▸ What is asked
1. Reproduce the passage of the Pawn Sacrifice review starting with "If you know anything" and going on through "its own plot.".
2. Summarize the Pawn Sacrifice review in two sentences.
3. Pick up the Pawn Sacrifice review where it stops and keep writing it.

▸ Document

# # # # # # #

I’m currently in the middle of a book called Lies My Teacher Told Me: Everything Your American History Textbook Got Wrong, by James W. Loewen. The subtitle tells you everything you need to know about its content and the book covers a wide range of topics, including a section on heroification. Heroification is what you think it is – making a hero out of a person – and requires that anything bad about the person either be excused away or flat-out omitted. It was this section of the book that I kept thinking of while watching Pawn Sacrifice.
If you know anything about chess besides how to play it, you know that American Bobby Fischer became the world chess champion in 1972 by beating a Russian guy and that Garry Kasparov lost to a computer named Deep Blue in 1997. If you know any more than that, it’s because you are a much bigger dork than I am, and I own an American Civil War chess set. Pawn Sacrifice is a biopic about that first man – Bobby Fischer – and focuses on the time from Bobby’s childhood to the penultimate match with Boris Spassky (that Russian guy), the reigning world champion. Since this is obviously the first entry in Oscar-bait season, it’s not surprising that the film focuses much more heavily on the characters than on its own plot.
The obvious character to start with is Fischer (Tobey Maguire). Fischer is portrayed as a brilliant chess player, but a wholly unlikable human. Almost immediately into his chess career, he starts demanding things – more money, specific venues, absolute silence, among other things. In addition, he becomes more and more paranoid as time goes on. This time period being the height of the Cold War, Fischer becomes convinced that the government is spying on him; tapping every object in every house or hotel he stays in. Eventually, he starts accusing his friends (we’ll get to them in a minute) of being complicit, as well as the Jews (which is ironic because he’s Jewish). In addition, the stress of his three-year playing tour around the world (in order to be able to challenge Spassky for the world title) is exacerbating both his paranoia and demands. Like I said, he’s a very unlikable human, and Maguire does a great job in making you root against Fischer in the final showdown with Spassky.
On the flip side, Spassky (Liev Schreiber) is the opposite of Fischer. He’s cool and collected, tall and handsome, and, unlike Fischer, never comes off as cocky little asshole. But, besides chess, he does have one other thing in common with Fischer – he is certain that his Russian handlers are spying on him. He doesn’t go full-bore crazy searching for bugs like Fischer does (at one point Fischer is cutting the backs off picture frames), but he does start to exhibit little signs of paranoia, including a run-in with an office chair. Like Maguire, Schreiber does an excellent job portraying his character, and you will sympathize with Spassky as he has to put up with Fischer’s dickishness.
Speaking of putting up with Fischer, he has two friends in the entire world – Father Bill Lombardy (Peter Sarsgaard) and Paul Marshall (Michael Stuhlbarg). Marshall meets Fischer early in his career and offers to represent him as his agent. He is the guy who has to take the most shit from Fischer – he’s the guy that has to deliver Fischer’s demands and help make them happen – while also being constantly prodded by the government to make sure Fischer keeps playing until he beats the Russians. As Marshall puts it, “we lost China and we’re losing Vietnam. We can’t lose this.” If you don’t feel for Spassky by the end, you will feel for Marshall because it sure seems as if the victory for him is hollow after so many years of dealing with a Napoleonic narcissist.

# # # # # # #

▸ Information shown
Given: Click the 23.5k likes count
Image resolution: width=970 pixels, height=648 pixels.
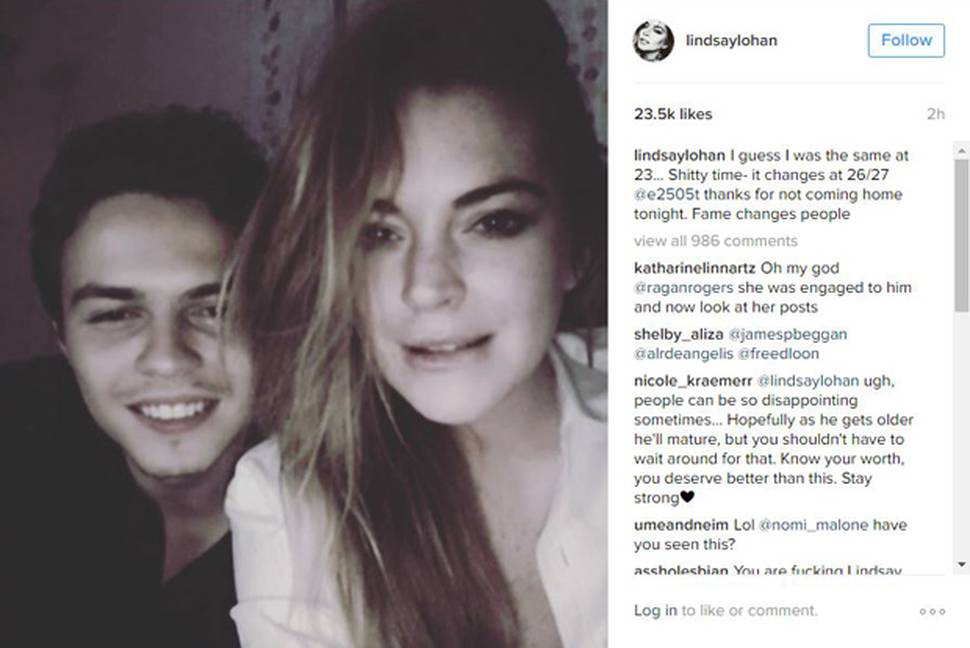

# # # # # # #

▸ Responses to the tasks
1.
If you know anything about chess besides how to play it, you know that American Bobby Fischer became the world chess champion in 1972 by beating a Russian guy and that Garry Kasparov lost to a computer named Deep Blue in 1997. If you know any more than that, it’s because you are a much bigger dork than I am, and I own an American Civil War chess set. Pawn Sacrifice is a biopic about that first man – Bobby Fischer – and focuses on the time from Bobby’s childhood to the penultimate match with Boris Spassky (that Russian guy), the reigning world champion. Since this is obviously the first entry in Oscar-bait season, it’s not surprising that the film focuses much more heavily on the characters than on its own plot.

2. Pawn Sacrifice, a biopic about Bobby Fischer that runs from his childhood to his match with reigning champion Boris Spassky, focuses much more on its characters than on its plot. Tobey Maguire plays Fischer as a brilliant but demanding, paranoid and unlikable man, while Liev Schreiber's cool Spassky and Michael Stuhlbarg's Paul Marshall, Fischer's agent, win sympathy for having to put up with him.

3.
Father Lombardy’s role is much fuzzier than Marshall’s. His job appears to be both babysitter and counselor, with the goal of keeping Fischer’s head just right enough to show up for his matches (and he fails more often than once). He also seems to have genuine concern for Fischer’s mental state and his only recourse is to play air chess with Fischer (they visualize the board and call out moves, but the first picture in your head was funny). As good a job as Stuhlbarg does (and Maguire and Schreiber), Sarsgaard steals the movie. There are parts of the movie that feel like he is the main character and his portrayal accomplishes the same level of sympathy as do the other actors, but with far more subtlety. It also helps (for me at least) that his character might be the least-holy priest ever portrayed in a movie, while still coming off as legitimate holy man.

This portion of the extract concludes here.